Directions for this task
Copy the records below word for word, leaving out the pictures.

Records
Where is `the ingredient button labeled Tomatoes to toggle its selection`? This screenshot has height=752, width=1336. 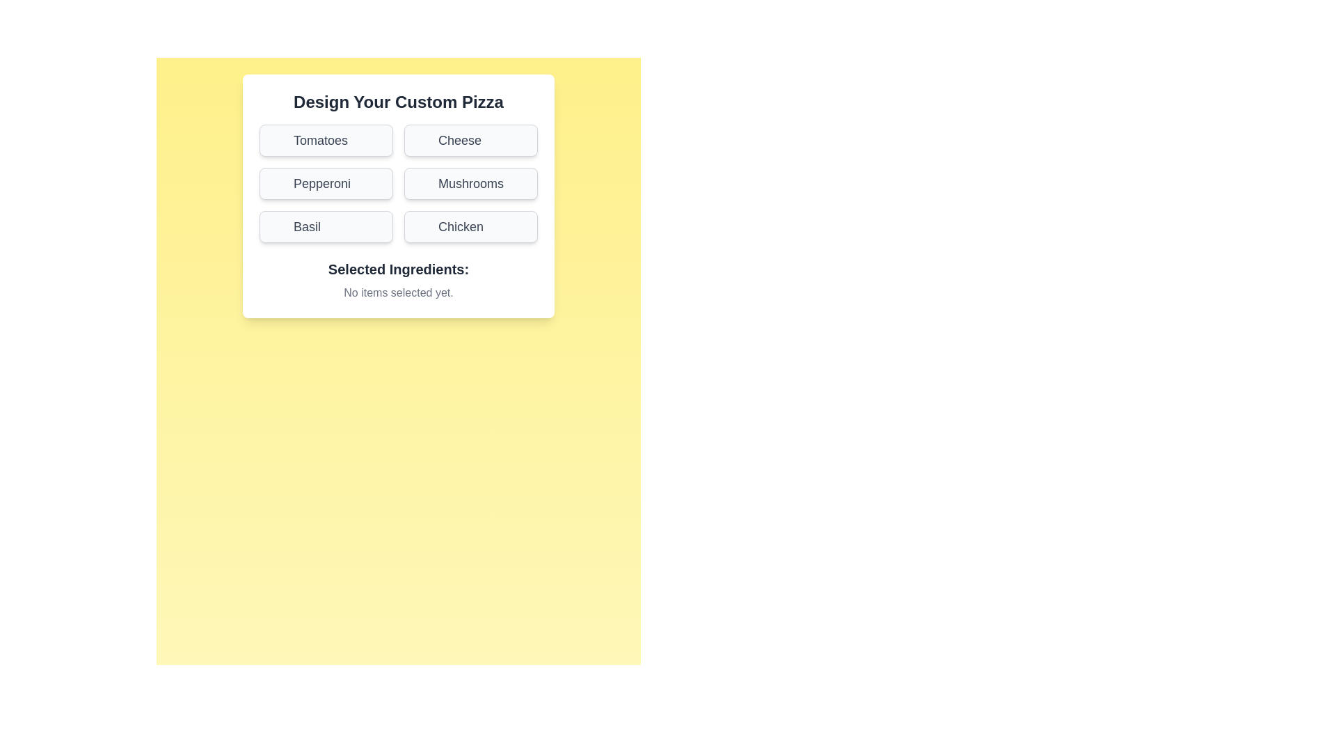
the ingredient button labeled Tomatoes to toggle its selection is located at coordinates (326, 140).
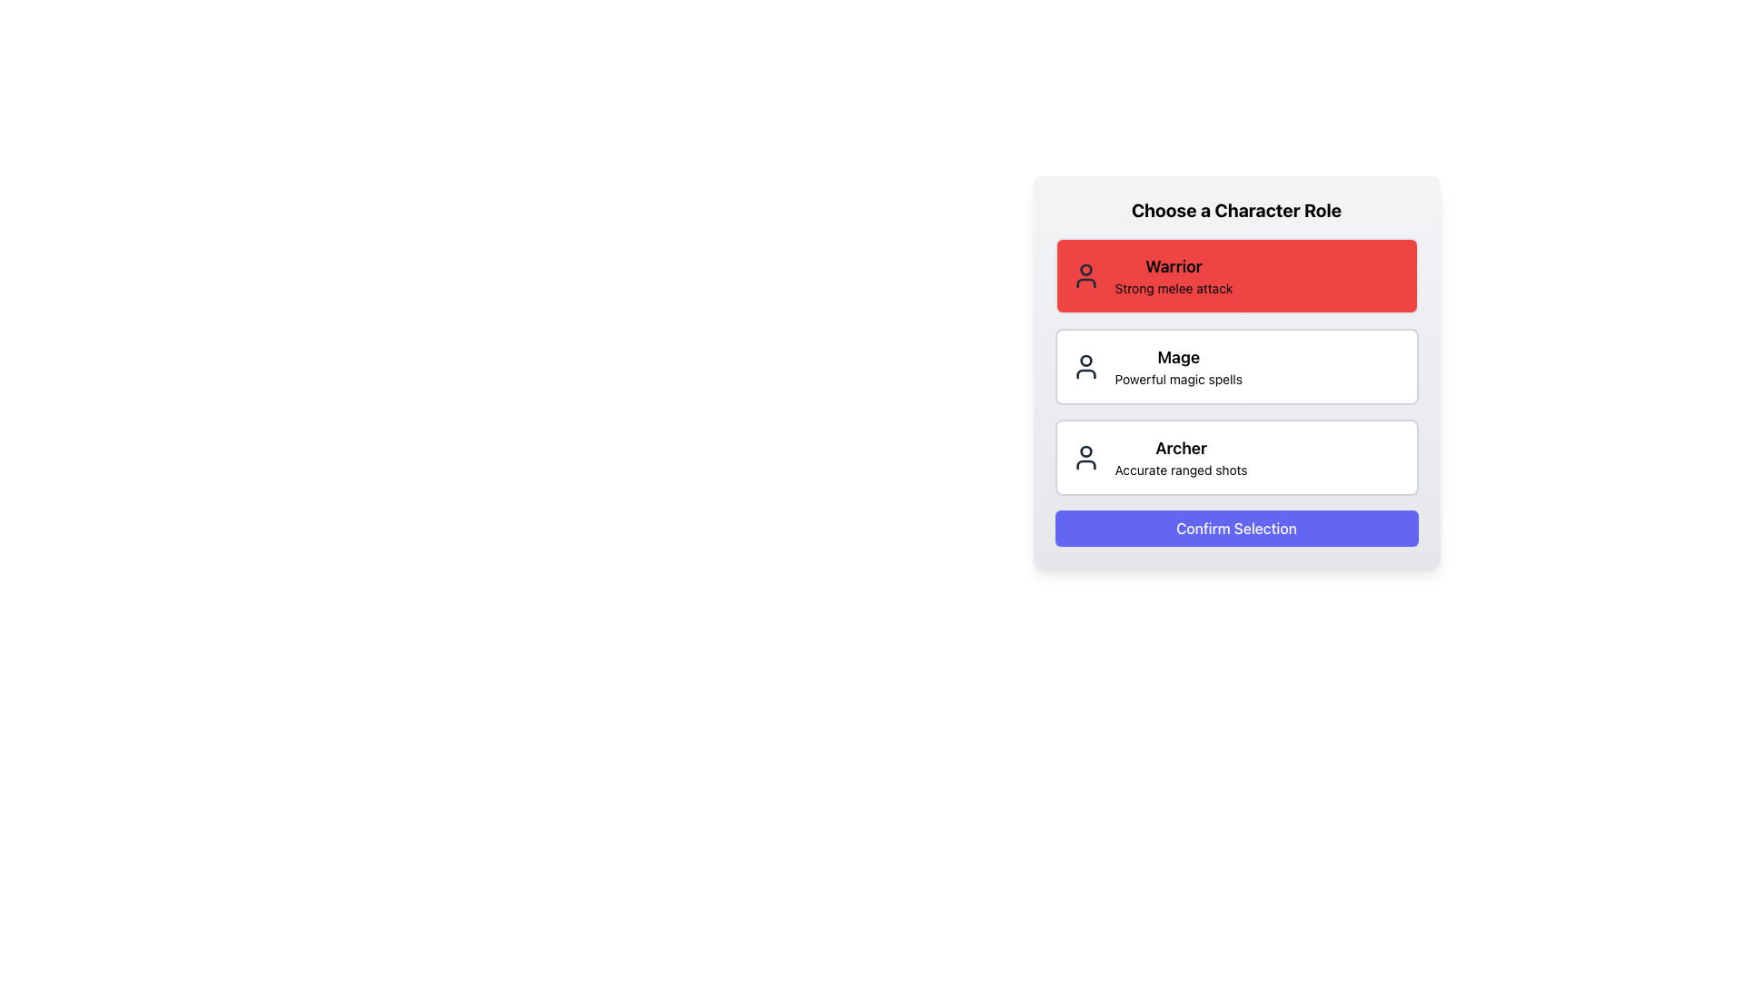 The image size is (1744, 981). I want to click on the 'Confirm Selection' button, which has a purple background and white text, located at the bottom of the user choice panel, so click(1236, 529).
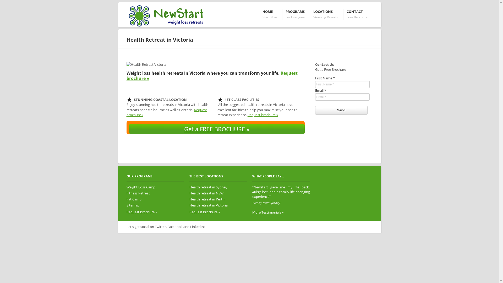  What do you see at coordinates (295, 14) in the screenshot?
I see `'PROGRAMS` at bounding box center [295, 14].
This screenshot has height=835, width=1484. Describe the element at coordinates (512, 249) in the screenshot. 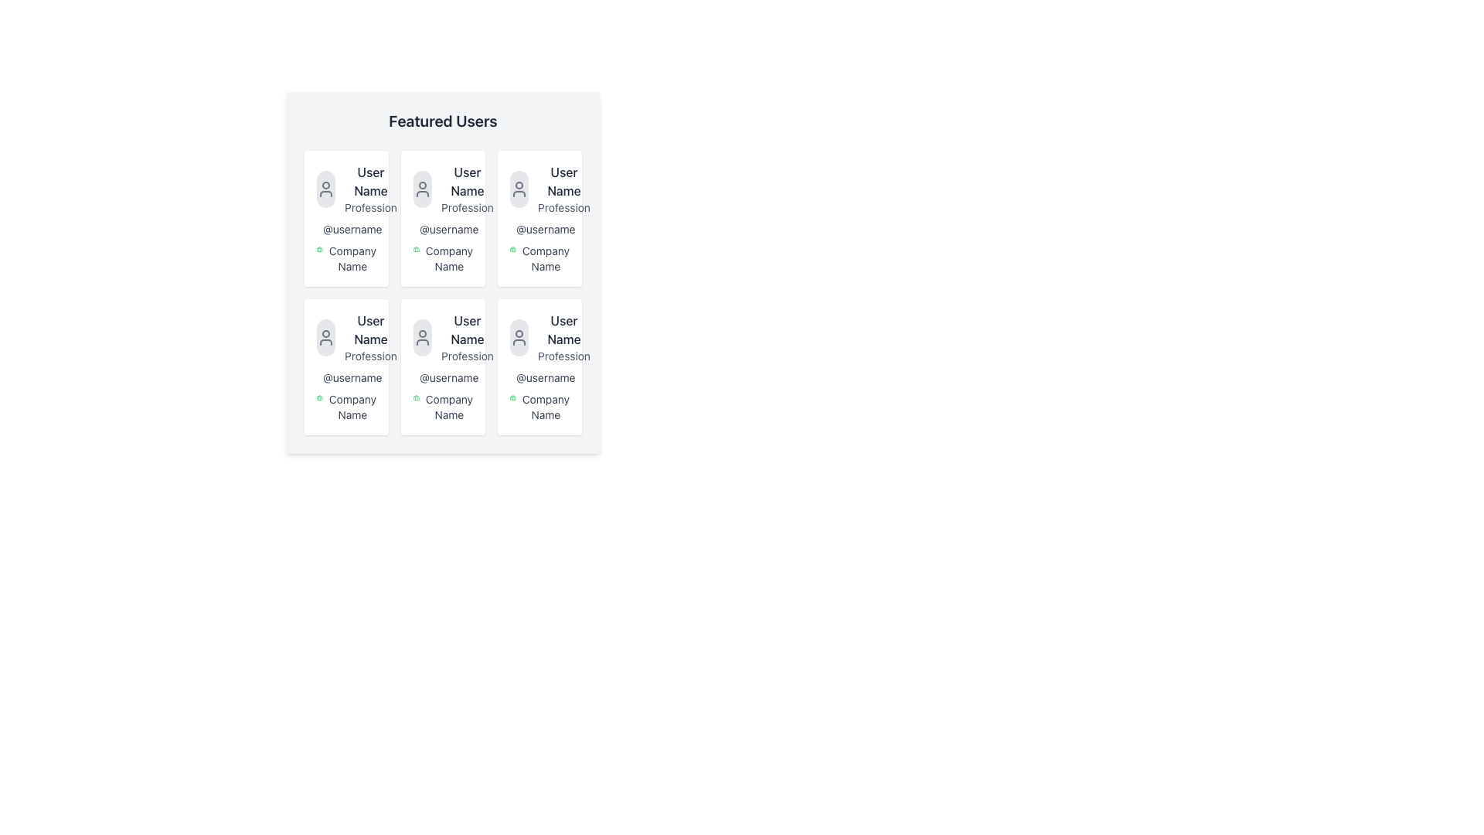

I see `the icon representing the 'Company Name' section located in the first row, third column card under 'Featured Users'` at that location.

Exercise response
Where is `the ingredient button labeled Tomatoes to toggle its selection`? This screenshot has height=752, width=1336. 
the ingredient button labeled Tomatoes to toggle its selection is located at coordinates (326, 140).
 The image size is (1744, 981). I want to click on the 'Confirm Selection' button, which has a purple background and white text, located at the bottom of the user choice panel, so click(1236, 529).
  What do you see at coordinates (295, 14) in the screenshot?
I see `'PROGRAMS` at bounding box center [295, 14].
This screenshot has height=835, width=1484. Describe the element at coordinates (512, 249) in the screenshot. 

I see `the icon representing the 'Company Name' section located in the first row, third column card under 'Featured Users'` at that location.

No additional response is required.